Until the 19th century, it was common to swim in the river, as Georges Seurat and Honoré Daumier immortalized in their paintings. In 1923, swimming in the Seine was prohibited, although many citizens flouted the new rule, as demonstrated by the old photographs by Robert Doisneau on the Iéna bridge. This was the case until the 1950s, when swimming was discontinued due to the danger posed by currents and river traffic, to which were later added chemical and bacterial contamination. As early as the 1920s, doctors were already advising people to wash with running water after exposing themselves to the Seine, and to “close your mouth while swimming.”
Hidalgo has made true the dream of Jacques Chirac while he was mayor of the capital. In the late 1980s, he promised that he would swim in the river before finishing his term to show that it was no longer contaminated, in a gesture of environmental willpower that led nowhere. Despite promoting the cleanup of the Seine, in 1990 he was forced to admit that he could not keep his promise.
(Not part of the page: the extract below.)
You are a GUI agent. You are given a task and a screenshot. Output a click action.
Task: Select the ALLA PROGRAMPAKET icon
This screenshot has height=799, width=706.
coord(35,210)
In June 2017, the city organized an exhibition of 36 Olympic sports from the Pont Alexander III bridge, in a spectacular operation to seduce the International Olympic Committee, with Hidalgo on a kayak, but without getting into the water. The water competitions would be held, they promised then, in that highly polluted river. The power of that image, with the Eiffel Tower as a unique backdrop, trumped all other candidates to host the Games. The challenge became to clean up the river in record time, with the fear that the promise would remain unfulfilled, as happened to Chirac decades ago.
After various setbacks and a battle against political enemies who turned her into their bête noire, Hidalgo won the war of images. “The entire sequence is framed as spectacle politics. These types of symbols are deeply rooted in our political culture, as all our presidents have demonstrated, from François Mitterrand to Emmanuel Macron, who turned their oath-taking ceremonies into theatrical stagings,” says Jean Garrigues, a historian of French politics and professor emeritus of the University of Orléans.
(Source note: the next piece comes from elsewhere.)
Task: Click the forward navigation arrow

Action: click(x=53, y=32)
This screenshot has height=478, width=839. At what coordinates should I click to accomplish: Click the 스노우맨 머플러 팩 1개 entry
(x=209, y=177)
“In France these symbolic gestures are very important, although they are less common in other European countries. The important thing in terms of environmental policy should be reducing the carbon footprint and erecting buildings adapted to climate change, but we prefer symbols and images.” That, too, has been a source of ridicule: before Hidalgo, on Saturday, Sports Minister Amélie Oudéa-Castéra went swimming in the Seine. The moment was turned into countless memes where the minister morphed into a mutant being or developed infectious pimples all over her body.
Next in line for a dip in the river should be Emmanuel Macron, who in April promised that he would also take the plunge before the Games open. For now, no date has been announced.